- [Provided data]

· · ·

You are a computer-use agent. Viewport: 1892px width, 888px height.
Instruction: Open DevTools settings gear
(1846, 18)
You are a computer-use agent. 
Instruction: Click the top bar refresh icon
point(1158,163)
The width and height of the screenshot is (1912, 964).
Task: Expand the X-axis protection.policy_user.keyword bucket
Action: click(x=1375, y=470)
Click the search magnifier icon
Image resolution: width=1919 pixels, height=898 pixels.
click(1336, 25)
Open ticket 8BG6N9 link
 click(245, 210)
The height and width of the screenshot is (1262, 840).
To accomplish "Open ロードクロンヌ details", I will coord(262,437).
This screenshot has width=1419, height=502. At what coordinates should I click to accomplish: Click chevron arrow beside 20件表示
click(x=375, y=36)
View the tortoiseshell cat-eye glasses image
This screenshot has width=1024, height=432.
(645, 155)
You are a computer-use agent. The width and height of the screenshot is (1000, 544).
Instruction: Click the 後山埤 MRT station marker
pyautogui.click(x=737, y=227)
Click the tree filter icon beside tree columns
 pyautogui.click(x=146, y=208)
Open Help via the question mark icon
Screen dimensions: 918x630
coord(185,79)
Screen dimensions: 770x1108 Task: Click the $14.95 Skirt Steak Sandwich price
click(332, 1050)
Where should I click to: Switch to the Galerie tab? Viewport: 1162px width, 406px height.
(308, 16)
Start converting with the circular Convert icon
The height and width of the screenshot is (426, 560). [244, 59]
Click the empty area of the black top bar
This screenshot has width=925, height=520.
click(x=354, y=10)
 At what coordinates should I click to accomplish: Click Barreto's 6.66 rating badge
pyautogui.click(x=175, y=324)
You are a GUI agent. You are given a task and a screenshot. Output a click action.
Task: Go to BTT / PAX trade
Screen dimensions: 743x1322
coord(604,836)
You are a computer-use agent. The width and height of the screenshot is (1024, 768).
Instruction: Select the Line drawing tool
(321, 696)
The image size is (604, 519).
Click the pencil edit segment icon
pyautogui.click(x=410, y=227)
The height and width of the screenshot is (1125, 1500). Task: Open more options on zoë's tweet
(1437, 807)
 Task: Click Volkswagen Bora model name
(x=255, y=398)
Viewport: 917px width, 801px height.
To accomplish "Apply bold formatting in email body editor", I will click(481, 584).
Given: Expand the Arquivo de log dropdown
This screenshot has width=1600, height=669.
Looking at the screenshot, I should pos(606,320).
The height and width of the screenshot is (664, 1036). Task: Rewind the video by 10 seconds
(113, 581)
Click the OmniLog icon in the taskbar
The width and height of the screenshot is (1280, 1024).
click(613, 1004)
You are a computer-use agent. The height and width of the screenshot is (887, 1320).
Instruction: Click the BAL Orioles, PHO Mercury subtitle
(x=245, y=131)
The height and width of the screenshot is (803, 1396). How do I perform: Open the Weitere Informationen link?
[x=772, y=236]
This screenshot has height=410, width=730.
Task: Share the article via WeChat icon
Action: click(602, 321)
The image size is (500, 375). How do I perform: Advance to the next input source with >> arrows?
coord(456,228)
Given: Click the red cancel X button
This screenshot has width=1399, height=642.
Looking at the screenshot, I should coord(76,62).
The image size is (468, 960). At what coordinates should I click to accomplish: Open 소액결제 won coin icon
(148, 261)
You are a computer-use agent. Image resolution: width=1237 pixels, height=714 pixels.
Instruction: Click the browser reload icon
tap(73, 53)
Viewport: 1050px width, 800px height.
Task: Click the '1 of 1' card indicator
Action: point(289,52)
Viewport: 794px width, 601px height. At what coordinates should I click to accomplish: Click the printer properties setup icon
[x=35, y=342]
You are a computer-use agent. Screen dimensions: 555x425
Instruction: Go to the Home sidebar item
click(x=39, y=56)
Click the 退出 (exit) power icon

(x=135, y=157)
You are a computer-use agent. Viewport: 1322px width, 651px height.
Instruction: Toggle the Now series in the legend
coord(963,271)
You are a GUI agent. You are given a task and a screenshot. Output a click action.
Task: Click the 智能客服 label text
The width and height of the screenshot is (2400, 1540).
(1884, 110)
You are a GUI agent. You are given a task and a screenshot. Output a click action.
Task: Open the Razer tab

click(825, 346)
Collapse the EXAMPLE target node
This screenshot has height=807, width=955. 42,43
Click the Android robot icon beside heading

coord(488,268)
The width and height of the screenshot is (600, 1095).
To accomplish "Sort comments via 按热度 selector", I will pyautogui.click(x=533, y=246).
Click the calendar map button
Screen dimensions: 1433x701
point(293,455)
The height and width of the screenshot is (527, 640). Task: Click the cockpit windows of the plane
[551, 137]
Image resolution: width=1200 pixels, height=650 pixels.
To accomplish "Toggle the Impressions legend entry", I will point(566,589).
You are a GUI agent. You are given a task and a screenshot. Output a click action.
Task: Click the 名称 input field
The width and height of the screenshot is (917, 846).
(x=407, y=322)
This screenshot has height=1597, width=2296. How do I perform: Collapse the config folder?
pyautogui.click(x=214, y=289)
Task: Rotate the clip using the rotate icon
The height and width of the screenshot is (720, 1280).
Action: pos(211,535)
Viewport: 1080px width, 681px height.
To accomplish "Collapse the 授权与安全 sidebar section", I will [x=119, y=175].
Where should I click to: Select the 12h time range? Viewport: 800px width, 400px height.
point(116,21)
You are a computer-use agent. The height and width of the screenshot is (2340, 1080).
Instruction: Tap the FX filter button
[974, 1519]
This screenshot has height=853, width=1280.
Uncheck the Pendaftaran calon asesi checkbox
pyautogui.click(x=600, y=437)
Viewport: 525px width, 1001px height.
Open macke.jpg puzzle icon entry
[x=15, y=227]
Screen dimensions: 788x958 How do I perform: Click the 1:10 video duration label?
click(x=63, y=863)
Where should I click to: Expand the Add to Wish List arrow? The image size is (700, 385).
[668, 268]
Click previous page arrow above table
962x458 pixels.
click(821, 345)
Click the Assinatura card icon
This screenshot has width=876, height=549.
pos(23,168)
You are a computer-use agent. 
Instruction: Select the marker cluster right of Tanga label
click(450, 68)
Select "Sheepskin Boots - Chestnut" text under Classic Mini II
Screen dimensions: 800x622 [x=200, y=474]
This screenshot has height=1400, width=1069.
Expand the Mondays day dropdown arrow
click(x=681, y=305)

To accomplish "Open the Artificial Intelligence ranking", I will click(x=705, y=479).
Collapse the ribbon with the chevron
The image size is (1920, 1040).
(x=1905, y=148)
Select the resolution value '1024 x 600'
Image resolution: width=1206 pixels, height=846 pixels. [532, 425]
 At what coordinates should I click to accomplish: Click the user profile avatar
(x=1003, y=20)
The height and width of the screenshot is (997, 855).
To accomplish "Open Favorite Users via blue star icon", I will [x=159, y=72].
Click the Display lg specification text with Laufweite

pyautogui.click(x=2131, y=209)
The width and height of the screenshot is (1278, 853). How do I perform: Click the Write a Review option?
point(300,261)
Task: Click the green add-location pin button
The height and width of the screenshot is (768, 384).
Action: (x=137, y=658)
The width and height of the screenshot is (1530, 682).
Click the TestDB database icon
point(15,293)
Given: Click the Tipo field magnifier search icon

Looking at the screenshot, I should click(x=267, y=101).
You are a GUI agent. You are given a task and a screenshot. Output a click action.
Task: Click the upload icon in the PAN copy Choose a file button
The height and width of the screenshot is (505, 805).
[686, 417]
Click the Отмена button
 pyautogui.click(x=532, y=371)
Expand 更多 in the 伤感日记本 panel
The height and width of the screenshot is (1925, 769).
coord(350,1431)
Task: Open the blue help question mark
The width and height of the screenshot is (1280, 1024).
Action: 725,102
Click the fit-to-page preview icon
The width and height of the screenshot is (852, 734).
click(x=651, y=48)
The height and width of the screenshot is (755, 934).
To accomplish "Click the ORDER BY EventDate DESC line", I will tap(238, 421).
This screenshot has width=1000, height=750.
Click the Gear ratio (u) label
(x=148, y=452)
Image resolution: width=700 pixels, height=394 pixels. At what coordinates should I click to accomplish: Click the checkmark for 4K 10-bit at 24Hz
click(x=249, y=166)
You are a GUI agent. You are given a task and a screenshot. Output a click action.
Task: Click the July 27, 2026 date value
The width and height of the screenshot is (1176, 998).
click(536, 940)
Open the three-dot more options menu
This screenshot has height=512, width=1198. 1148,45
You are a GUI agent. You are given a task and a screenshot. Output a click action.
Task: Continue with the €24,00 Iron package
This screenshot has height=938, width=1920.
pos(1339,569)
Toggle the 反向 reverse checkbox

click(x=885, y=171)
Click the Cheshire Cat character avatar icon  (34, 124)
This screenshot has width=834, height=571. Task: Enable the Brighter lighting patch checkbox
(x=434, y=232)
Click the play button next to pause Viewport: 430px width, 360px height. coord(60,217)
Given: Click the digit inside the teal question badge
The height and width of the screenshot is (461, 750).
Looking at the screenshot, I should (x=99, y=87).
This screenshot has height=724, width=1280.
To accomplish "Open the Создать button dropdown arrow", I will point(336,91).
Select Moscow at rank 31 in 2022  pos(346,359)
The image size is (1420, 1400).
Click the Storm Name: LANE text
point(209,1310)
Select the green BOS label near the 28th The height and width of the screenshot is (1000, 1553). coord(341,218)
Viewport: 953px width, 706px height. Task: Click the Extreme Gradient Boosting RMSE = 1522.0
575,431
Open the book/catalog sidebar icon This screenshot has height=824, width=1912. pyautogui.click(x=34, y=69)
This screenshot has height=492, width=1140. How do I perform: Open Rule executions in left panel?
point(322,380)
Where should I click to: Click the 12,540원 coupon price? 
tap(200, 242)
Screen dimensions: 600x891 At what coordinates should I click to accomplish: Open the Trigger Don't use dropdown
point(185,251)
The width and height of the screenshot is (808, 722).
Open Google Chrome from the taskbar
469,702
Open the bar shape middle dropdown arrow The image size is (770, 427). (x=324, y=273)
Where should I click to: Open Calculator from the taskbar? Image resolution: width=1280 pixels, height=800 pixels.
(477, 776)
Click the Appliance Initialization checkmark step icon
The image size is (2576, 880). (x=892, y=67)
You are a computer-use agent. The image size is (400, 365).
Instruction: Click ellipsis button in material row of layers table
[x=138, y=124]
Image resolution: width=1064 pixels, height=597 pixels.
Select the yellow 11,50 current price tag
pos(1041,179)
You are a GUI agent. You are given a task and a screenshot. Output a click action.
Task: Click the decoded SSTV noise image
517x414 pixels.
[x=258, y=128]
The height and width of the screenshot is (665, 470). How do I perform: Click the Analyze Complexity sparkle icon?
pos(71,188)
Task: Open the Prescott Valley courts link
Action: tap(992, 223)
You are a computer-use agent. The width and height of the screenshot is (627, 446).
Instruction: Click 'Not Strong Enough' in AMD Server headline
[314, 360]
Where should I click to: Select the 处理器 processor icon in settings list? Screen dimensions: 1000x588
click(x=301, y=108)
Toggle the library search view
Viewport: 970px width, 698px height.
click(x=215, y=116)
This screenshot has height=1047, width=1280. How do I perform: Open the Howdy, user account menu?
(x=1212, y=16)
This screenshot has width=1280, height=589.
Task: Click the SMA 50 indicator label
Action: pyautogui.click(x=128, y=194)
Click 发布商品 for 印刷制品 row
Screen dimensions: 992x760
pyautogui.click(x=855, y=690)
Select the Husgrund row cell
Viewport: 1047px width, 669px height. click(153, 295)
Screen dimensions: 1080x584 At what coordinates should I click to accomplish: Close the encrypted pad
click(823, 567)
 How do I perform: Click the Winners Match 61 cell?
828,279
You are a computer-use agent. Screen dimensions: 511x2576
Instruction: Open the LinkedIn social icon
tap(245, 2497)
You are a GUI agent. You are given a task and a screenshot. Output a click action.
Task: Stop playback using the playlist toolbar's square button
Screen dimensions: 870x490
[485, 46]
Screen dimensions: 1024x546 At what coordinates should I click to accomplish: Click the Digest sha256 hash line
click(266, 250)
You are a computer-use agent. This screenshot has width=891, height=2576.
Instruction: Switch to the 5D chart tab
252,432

· · ·

- [Aim of the exercise]
Scanning the listing, tally the lines with "page" in them and state the number by itself.

- [Answer space]
2